Oh I don’t know I think they really do. What they do not want to be is people who say ‘I don’t know’ or ‘I don’t understand his’ or ‘I may be wrong’. I get the the impression they very much want to be very important doctors, consider themselves very very clever and have an answer and explanation for everything.

It likely took hold in neurology because we understand so little while other areas had a good understanding of straightforward mechanical stuff but beyond that it got messy and that’s where it takes hold now.

Sorry, maybe a bit off topic, I haven’t been through the review to comment on its contents, a bit long for me, but thanks for the contribution.
 
Hi @AR561.
I think you will find a general agreement here that 'functional' is deliberately used to convey different meanings to different people as a way of manipulating patients by doctors to give an impression of knowledge that is not there. As a doctor I would never want to use it. Quite a lot of doctors openly admit to each other that they use the term as 'doublespeak', to mean something different to patients versus other doctors. Stone and Edwards have tried to corner a market in claiming it is a legitimate way of communicating and reassuring patients but the stuff about predictive coding is not just dubious, it is self-contradictory - i.e. wrong.

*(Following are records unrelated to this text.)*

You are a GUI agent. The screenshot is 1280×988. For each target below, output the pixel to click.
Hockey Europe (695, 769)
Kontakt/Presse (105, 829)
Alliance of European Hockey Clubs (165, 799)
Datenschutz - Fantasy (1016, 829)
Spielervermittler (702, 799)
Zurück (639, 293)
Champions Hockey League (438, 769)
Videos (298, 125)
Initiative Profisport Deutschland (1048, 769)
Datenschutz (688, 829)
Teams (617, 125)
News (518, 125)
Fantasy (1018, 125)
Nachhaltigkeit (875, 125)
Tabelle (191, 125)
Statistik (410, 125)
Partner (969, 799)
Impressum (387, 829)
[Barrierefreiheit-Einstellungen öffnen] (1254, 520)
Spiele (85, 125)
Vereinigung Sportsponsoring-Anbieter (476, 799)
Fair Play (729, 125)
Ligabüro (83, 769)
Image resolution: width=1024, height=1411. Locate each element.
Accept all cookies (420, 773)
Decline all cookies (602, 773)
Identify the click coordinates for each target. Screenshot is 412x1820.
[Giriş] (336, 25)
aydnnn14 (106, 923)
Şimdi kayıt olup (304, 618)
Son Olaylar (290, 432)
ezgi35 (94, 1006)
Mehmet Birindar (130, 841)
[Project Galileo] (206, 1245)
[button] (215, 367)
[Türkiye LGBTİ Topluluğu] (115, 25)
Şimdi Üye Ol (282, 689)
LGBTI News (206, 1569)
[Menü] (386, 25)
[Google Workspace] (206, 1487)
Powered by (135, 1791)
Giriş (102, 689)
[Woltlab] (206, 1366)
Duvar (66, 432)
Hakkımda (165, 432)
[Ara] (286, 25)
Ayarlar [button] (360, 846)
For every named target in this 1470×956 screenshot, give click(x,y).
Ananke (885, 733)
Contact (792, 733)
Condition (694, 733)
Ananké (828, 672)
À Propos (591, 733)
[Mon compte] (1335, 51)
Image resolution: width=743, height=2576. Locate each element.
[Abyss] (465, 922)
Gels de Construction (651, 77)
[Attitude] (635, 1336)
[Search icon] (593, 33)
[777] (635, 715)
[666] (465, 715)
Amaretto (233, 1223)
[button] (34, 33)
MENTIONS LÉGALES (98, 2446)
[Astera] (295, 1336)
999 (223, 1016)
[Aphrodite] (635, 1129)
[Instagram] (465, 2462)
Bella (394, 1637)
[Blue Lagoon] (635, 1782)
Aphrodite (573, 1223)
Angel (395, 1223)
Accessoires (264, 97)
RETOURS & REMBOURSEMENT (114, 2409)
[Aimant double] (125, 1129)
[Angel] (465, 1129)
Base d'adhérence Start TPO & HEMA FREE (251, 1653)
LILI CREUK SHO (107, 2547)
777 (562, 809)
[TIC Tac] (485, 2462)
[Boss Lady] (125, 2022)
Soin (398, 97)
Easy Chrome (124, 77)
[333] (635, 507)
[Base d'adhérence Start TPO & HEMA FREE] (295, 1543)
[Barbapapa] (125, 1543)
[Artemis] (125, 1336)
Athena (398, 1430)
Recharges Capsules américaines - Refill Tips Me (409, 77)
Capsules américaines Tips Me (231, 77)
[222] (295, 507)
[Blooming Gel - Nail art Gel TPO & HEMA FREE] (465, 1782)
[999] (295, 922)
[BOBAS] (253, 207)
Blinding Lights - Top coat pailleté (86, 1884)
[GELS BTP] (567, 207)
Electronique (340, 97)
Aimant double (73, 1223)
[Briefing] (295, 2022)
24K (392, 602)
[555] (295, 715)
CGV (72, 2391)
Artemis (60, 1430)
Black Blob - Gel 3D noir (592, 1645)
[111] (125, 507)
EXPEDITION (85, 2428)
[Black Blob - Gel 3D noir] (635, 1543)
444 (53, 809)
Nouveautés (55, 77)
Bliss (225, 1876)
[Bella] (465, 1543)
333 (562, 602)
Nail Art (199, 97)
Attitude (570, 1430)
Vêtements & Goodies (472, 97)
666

I think this is an area where the use of AI runs into serious trouble because AI is not set up to include a recognition that words are being used in this bogus doublespeak way in what purports to be scientific literature.

Basically FND is a commercial product marketed by a group of loud but rather unintelligent neurologists. I would give it a wide berth.


Another thing that strikes me about AI responses is that not only do they love to be positive and answer yes to any science question you ask, they also love academic jargon - presumably being programmed to make use of it to sound convincing. In this sort of context I think it is better to use plain English.